While revenue typically is lower than billings, it's still growing, and an argument can be made that sales growth is more important to Plug Power at this moment than profits.

Heavy dilution has been a reality from the beginning

On the other hand, the lack of profits has led to considerable dilution over the years -- management has repeatedly issued more stock. It kicked off 2021 with yet another secondary offering, this one for 28 million shares. At the end of 2020, it had over 354 million shares outstanding, almost twice as many as it had four years prior.
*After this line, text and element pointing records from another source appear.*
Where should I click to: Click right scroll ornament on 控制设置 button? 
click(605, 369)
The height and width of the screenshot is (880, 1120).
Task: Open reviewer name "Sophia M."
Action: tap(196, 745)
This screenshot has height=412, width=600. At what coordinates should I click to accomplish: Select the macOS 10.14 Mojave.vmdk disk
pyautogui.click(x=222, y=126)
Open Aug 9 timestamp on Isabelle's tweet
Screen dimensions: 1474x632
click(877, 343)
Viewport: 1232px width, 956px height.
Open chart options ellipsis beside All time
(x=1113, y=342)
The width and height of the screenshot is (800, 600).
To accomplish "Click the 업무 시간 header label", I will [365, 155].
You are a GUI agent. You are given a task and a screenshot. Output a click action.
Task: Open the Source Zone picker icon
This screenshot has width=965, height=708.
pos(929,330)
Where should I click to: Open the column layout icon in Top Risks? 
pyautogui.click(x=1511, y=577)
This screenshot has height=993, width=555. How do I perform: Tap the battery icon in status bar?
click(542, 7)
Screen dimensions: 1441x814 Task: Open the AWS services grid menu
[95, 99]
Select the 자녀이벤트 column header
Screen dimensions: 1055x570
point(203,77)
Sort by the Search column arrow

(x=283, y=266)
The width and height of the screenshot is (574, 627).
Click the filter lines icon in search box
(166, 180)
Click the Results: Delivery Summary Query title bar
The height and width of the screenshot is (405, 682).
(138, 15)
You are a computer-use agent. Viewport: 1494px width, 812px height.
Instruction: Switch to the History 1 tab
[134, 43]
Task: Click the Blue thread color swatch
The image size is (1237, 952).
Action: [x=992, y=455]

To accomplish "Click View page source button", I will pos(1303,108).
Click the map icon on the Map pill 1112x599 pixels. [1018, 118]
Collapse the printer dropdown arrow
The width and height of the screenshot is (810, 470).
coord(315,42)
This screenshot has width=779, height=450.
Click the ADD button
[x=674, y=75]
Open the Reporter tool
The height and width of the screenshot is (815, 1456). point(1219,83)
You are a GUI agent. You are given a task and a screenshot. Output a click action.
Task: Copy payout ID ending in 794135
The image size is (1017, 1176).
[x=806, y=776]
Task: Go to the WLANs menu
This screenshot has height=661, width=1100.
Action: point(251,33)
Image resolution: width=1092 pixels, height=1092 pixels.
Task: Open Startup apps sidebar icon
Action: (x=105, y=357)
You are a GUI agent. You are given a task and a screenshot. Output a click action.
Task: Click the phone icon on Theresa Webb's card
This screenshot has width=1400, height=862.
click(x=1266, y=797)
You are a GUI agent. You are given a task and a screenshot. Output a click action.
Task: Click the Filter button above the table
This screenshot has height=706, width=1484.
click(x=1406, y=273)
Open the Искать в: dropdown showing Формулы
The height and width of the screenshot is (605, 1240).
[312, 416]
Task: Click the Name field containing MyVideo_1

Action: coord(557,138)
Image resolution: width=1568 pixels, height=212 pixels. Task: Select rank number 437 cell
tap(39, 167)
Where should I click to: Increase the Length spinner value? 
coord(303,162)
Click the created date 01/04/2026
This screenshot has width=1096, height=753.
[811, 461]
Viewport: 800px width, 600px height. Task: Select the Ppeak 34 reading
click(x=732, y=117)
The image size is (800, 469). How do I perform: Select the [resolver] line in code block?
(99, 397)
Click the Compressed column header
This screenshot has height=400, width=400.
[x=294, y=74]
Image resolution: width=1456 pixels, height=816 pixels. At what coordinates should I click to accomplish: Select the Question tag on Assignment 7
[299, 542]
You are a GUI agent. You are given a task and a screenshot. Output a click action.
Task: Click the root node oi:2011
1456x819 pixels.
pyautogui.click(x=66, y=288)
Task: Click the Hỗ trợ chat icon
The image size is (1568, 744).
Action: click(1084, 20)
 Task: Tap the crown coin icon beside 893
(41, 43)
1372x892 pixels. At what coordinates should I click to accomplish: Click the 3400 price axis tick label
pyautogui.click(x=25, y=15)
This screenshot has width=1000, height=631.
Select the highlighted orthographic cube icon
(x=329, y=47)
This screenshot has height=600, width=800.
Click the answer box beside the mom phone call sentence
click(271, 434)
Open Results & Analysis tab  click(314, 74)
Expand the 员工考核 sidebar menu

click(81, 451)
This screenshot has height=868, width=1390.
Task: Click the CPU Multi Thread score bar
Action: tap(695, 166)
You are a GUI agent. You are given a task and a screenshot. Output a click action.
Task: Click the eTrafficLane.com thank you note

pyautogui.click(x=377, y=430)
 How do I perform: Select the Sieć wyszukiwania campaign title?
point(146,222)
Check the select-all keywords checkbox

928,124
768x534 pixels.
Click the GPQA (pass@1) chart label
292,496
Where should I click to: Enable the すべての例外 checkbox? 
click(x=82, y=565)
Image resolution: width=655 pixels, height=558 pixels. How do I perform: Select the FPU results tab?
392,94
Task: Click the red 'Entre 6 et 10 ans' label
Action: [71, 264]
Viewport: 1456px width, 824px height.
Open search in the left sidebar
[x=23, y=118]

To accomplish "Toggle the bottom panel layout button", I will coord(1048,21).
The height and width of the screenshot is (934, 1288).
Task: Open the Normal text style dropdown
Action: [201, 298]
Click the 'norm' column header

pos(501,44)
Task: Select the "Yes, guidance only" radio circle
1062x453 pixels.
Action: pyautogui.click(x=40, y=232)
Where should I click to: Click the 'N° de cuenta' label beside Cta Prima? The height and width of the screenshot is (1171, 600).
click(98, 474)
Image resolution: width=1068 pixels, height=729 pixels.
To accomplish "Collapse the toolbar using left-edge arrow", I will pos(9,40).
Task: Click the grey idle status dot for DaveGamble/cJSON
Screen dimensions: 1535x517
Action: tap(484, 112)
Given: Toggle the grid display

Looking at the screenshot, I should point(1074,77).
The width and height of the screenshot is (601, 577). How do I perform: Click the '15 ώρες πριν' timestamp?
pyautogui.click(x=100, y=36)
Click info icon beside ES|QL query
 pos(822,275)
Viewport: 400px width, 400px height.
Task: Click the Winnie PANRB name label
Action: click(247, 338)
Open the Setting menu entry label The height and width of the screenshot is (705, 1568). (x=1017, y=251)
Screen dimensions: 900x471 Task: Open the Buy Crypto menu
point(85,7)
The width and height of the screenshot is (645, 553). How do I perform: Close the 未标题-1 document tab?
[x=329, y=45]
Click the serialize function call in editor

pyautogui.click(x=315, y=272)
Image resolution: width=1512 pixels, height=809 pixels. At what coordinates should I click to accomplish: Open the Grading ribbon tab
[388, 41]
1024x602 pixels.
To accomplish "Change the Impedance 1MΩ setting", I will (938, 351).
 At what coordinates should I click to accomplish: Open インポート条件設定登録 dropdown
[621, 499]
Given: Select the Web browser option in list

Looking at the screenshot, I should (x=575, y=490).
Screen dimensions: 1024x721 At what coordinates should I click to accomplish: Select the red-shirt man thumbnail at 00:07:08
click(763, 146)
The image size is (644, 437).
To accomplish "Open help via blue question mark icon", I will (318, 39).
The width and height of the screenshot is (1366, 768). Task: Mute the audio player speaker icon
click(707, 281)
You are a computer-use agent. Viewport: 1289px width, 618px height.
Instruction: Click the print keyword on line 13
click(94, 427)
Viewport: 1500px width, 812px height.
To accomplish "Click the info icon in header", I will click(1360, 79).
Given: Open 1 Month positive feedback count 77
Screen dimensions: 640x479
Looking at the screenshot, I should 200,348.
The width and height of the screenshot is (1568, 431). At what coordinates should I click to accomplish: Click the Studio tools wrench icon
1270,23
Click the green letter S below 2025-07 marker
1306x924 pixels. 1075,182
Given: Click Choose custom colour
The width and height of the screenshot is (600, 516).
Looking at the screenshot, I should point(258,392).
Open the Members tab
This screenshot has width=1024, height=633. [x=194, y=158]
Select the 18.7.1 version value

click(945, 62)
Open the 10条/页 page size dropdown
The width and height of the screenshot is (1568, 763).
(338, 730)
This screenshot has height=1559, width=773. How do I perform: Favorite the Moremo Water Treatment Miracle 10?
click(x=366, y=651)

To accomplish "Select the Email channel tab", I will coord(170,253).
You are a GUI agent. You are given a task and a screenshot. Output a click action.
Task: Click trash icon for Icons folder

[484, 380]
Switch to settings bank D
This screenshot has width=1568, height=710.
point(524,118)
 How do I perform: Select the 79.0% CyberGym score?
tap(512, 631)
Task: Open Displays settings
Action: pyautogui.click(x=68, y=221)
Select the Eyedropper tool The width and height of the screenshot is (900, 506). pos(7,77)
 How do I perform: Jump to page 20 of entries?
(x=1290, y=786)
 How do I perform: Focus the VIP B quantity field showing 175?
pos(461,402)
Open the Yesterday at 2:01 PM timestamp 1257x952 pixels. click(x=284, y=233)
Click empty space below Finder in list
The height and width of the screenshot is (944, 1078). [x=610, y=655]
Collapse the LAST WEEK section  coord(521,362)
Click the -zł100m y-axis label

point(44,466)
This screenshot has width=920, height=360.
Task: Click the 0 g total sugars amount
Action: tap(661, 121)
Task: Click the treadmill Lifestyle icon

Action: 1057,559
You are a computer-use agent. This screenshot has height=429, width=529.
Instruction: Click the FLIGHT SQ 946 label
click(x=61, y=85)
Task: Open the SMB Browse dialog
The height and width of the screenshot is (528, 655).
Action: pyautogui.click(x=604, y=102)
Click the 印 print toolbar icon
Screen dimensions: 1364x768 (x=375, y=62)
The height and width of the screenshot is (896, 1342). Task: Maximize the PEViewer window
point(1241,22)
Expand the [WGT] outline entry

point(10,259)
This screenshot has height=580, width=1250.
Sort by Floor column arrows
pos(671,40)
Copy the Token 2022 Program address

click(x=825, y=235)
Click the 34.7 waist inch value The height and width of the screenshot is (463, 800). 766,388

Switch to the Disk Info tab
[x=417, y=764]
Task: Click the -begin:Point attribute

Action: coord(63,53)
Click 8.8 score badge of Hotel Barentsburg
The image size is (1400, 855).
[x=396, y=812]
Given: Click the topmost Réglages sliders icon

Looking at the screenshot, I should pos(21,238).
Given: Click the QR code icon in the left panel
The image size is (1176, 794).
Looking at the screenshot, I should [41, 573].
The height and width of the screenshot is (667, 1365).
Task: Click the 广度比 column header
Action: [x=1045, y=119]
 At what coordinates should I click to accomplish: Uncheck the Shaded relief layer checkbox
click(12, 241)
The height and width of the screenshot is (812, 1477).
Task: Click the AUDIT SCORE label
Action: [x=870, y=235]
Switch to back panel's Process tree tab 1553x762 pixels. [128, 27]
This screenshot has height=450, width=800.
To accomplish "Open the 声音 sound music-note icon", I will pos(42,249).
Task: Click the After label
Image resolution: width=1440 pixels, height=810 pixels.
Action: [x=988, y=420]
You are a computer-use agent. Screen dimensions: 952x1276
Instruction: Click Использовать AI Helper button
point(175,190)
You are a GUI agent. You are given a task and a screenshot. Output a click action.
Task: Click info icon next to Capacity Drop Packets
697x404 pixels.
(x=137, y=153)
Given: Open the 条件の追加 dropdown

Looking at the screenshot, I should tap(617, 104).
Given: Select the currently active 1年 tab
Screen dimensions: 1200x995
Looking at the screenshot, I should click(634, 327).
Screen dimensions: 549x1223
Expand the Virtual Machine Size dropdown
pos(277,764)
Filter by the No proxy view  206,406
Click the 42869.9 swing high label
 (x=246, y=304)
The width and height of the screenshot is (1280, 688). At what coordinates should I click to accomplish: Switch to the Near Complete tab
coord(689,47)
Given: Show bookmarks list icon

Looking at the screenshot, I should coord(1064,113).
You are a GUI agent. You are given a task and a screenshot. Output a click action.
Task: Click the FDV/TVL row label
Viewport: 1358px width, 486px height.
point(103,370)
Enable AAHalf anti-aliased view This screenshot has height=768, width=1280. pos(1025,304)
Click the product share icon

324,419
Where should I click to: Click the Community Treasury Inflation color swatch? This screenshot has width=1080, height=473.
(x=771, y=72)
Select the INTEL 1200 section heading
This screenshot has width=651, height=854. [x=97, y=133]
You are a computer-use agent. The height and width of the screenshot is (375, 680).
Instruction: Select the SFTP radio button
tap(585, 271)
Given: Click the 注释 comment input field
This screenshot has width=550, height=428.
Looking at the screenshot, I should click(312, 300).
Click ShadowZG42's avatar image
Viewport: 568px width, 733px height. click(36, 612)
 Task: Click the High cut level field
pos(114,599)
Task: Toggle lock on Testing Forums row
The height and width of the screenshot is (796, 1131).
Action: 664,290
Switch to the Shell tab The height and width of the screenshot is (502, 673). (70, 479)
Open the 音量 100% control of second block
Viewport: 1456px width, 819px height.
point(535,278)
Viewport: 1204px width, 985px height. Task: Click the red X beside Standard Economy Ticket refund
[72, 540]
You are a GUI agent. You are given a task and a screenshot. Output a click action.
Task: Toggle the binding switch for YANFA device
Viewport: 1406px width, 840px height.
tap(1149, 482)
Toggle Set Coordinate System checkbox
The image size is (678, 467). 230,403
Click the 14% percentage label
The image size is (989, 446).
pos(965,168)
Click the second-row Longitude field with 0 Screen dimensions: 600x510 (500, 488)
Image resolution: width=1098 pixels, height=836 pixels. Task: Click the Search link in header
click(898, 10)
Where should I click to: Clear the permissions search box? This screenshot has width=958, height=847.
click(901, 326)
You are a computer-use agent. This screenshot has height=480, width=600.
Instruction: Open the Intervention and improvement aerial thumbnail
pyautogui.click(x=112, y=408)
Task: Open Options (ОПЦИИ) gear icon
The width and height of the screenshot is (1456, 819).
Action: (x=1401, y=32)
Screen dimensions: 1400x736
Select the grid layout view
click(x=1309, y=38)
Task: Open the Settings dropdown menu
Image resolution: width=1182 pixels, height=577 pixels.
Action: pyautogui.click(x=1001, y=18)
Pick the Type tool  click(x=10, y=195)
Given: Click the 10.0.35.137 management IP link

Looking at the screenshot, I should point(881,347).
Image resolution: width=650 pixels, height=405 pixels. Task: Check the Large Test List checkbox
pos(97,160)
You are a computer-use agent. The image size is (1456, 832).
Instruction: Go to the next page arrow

Yet there were times when those secondary offerings have been smart business moves. The scaled-up stock sale earlier this year was done at $65 per share, an elevated price that ended up netting the hydrogen fuel cell maker $2 billion.

Not all stock sales are bad, even if they do dilute prior investors, as they can be the best available way to raise cash to finance growth. And while Plug Power should have ample resources available to it now for its next phase of expansion, management has disappointed investors in the past and continuously undermined their ownership stake. Shareholders might want to expect a more concrete commitment from management that it won't be more of the same this time.

Dismal returns over the first half of Plug Power's life

Plug Power went public in October 1999 at $15 a share. As of the market close Monday, it was trading for $26.13. However, in 2011, it effected a 10-for-1 reverse stock split to maintain its Nasdaq exchange listing, which management said was important to the health of the company.

That means a $1,000 investment in Plug Power's IPO would have suffered a more than 82% loss of value in the ensuing 22 years, and turned into about $174 today.

But it's fair to say that Plug Power isn't the same company it used to be. Indeed, from the day after that reverse stock split, the fuel cell maker's share price has risen by 574%, more than double what the S&P 500 index has achieved in the same period.

Hydrogen fuel cells are a viable way to power all manner of vehicles and equipment, and as Plug Power moves beyond hydrogen-fueled forklifts, its stock may get a boost, too.